The most important thing that can be said when you are working with your six years and younger child is to not influence handedness. This is critically important. Everyone is born with a genetic predisposition to be left or right handed. A child who has properly gone through the hierarchy of development will have their dominant side (the side of their handedness) surface somewhere between the age of five and seven. Crayons pencils, and scissors are being allowed in children’s hands much too early. If your little one wants to color have them do it for only brief periods of time and never encourage which hand they use.
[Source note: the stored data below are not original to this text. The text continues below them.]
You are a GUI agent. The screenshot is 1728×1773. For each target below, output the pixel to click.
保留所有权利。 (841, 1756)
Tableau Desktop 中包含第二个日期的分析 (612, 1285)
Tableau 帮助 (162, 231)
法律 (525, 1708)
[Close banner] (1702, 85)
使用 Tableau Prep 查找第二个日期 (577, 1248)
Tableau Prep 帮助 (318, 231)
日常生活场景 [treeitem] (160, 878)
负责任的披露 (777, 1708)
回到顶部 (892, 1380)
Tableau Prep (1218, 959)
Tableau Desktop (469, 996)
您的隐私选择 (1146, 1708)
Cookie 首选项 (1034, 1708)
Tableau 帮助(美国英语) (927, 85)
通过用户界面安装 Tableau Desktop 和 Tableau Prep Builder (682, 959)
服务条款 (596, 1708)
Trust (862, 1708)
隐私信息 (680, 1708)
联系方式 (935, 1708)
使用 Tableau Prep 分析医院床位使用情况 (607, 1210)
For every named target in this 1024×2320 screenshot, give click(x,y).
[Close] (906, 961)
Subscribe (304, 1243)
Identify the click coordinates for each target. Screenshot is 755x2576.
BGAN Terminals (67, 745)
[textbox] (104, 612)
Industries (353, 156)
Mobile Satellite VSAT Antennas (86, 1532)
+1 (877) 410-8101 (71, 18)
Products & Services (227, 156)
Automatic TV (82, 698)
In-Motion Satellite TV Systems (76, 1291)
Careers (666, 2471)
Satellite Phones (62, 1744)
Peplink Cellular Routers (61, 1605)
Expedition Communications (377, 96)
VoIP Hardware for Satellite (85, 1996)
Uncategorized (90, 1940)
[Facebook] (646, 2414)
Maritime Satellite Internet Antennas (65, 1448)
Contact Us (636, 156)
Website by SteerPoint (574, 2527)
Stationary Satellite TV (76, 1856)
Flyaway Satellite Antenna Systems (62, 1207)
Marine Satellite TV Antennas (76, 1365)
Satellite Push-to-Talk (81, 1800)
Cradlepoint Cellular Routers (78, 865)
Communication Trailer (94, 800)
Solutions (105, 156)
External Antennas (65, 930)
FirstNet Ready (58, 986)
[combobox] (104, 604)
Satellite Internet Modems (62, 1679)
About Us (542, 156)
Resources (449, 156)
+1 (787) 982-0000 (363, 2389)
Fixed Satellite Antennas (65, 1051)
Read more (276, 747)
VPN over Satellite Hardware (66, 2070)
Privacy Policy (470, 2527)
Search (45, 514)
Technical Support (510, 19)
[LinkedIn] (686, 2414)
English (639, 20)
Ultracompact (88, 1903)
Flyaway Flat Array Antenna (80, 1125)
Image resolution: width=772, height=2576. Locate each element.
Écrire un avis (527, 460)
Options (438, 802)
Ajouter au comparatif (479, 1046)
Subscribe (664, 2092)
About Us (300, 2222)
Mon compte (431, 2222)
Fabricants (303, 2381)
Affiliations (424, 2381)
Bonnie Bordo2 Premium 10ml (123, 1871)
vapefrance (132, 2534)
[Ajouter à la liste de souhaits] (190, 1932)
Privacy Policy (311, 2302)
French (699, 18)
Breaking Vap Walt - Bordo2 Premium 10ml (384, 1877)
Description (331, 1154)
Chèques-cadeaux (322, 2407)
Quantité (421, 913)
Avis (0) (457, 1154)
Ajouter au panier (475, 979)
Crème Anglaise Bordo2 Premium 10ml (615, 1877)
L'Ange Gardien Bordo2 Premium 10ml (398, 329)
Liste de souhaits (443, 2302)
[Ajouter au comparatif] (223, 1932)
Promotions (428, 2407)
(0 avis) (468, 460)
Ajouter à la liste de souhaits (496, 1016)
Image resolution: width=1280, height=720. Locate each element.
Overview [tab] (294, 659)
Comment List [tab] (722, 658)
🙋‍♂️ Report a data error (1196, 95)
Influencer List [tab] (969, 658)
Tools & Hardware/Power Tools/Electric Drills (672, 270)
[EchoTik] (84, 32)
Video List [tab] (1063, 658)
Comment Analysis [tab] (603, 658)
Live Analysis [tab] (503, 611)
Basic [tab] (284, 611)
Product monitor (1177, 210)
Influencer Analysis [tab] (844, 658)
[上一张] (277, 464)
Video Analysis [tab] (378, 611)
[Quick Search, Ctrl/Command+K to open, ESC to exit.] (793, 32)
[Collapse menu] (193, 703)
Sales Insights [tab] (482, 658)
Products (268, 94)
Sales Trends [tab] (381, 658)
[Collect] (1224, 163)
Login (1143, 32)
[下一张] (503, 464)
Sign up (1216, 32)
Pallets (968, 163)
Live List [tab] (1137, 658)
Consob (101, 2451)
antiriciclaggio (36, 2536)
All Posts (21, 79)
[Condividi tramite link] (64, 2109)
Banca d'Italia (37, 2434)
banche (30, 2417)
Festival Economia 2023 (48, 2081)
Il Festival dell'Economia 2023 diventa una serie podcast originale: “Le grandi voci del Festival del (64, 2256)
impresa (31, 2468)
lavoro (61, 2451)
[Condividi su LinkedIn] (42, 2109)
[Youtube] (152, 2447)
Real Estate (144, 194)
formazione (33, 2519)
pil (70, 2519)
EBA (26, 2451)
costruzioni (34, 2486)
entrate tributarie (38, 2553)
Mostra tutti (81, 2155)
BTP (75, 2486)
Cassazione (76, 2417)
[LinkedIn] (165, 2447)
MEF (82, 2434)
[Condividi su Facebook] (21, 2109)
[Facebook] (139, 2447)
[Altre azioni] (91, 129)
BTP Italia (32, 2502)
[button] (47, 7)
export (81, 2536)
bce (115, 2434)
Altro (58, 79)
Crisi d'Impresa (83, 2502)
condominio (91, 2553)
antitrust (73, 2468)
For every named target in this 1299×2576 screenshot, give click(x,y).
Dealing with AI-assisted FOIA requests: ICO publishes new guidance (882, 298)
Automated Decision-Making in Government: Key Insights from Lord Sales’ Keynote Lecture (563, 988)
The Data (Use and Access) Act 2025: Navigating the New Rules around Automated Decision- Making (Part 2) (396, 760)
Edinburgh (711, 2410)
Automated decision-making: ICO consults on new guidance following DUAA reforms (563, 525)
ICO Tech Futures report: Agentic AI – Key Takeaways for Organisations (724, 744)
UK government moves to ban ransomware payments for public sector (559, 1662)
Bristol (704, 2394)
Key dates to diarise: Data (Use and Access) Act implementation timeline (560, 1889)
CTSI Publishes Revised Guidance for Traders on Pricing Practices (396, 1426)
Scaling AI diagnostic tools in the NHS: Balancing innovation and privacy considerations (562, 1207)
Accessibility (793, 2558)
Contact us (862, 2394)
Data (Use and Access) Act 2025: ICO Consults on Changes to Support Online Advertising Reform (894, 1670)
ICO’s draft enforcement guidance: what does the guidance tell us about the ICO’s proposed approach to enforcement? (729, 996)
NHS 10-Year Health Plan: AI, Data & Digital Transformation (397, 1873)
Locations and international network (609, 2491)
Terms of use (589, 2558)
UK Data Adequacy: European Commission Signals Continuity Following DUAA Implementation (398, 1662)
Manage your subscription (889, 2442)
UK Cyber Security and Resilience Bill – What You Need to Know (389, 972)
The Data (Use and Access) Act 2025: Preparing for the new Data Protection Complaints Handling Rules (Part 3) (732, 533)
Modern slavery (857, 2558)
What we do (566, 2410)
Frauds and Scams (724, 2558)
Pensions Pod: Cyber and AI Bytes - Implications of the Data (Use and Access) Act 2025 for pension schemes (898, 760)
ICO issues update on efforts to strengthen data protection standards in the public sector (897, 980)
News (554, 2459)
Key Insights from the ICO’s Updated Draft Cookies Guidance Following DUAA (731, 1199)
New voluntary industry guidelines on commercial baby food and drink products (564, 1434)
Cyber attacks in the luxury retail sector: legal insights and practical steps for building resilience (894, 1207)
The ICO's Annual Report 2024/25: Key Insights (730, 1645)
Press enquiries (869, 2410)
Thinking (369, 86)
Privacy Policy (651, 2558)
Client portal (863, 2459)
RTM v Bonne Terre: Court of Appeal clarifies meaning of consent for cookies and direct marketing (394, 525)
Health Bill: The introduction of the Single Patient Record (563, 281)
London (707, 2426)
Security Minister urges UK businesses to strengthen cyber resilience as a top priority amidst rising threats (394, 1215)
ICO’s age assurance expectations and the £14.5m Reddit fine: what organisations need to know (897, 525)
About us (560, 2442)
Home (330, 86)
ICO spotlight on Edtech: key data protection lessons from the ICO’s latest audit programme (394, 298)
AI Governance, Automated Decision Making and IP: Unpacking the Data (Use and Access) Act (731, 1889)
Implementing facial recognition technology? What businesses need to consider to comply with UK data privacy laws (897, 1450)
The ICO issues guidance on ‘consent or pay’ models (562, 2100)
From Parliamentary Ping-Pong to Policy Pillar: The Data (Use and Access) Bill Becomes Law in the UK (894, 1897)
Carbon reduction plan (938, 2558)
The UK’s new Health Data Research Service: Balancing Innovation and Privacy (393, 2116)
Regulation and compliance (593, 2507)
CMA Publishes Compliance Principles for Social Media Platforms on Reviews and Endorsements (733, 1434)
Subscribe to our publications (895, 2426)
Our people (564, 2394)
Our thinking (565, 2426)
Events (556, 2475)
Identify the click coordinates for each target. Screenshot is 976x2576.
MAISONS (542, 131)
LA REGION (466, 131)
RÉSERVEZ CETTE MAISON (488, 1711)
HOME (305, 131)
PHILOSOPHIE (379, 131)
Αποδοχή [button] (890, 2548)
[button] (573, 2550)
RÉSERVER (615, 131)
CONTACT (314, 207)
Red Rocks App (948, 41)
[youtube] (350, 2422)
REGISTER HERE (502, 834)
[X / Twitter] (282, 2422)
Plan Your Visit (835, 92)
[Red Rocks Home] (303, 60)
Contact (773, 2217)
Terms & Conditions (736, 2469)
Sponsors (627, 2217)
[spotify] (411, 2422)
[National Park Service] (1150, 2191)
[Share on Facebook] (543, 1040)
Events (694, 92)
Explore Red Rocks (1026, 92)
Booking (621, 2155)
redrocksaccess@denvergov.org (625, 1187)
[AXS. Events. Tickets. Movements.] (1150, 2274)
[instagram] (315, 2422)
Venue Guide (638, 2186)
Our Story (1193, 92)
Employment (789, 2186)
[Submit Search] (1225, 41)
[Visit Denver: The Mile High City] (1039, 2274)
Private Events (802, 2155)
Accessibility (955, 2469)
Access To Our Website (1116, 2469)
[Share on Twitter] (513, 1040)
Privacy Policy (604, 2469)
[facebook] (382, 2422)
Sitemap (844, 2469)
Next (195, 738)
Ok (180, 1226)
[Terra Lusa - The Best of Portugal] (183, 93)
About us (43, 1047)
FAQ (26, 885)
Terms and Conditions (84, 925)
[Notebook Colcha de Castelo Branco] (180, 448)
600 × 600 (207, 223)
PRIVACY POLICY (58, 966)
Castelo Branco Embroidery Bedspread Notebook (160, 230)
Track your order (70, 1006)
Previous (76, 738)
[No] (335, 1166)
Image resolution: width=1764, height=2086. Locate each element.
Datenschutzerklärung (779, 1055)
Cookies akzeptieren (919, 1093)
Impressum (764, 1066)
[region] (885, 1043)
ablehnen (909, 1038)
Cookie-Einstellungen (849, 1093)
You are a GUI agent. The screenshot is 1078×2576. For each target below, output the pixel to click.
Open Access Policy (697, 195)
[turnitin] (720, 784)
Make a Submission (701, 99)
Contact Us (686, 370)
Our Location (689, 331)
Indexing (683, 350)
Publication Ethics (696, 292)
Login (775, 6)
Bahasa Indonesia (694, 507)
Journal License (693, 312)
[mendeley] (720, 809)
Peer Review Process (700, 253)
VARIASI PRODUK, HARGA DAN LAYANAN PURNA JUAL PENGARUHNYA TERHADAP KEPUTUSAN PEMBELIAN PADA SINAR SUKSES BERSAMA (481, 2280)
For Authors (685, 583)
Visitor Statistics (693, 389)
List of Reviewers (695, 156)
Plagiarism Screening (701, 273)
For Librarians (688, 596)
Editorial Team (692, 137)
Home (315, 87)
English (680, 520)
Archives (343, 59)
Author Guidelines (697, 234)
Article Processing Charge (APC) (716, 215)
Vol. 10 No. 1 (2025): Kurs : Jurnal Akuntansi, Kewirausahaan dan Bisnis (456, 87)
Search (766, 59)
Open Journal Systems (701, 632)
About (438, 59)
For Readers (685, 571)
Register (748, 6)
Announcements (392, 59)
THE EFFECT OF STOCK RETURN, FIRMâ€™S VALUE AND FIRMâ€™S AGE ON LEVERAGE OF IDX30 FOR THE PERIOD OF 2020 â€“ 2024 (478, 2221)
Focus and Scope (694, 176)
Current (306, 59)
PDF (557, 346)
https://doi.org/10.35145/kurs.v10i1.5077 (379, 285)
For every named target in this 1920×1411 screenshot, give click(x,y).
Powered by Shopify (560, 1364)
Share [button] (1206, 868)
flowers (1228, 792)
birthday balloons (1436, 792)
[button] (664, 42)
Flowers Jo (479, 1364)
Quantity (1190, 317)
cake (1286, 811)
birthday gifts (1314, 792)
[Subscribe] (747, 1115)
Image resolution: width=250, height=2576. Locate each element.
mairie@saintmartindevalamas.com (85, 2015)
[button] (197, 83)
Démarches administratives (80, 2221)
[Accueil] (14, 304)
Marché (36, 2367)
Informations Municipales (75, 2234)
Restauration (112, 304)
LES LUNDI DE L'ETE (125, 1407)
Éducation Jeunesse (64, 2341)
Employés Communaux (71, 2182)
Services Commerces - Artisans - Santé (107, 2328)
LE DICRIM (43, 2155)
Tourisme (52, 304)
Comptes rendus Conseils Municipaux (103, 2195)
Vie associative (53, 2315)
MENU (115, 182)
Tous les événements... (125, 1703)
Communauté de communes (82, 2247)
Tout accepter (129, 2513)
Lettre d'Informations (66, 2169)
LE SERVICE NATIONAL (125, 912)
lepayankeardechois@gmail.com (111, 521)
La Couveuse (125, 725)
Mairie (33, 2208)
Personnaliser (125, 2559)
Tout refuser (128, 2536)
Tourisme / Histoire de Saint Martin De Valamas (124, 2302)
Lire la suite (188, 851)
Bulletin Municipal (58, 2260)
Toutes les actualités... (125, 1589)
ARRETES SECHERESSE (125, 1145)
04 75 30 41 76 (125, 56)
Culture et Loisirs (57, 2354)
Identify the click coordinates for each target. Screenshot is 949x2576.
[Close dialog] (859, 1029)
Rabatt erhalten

There are no developmental benefits which come from learning to cut with scissors. Cutting is a skill that is learned. It is not developmental. Do not have children to cut with scissors prior to their dominant side surfacing. It is critical to keep children from forming lasting habits with an incorrect hand.
Giving children specific opportunities for their Central Nervous System to develop at a young age will greatly enhance their learning abilities at older ages. It is worth the time and effort to offer these opportunities to them. By putting your child into position to learn from a young age, she/he will very likely become a life long learner.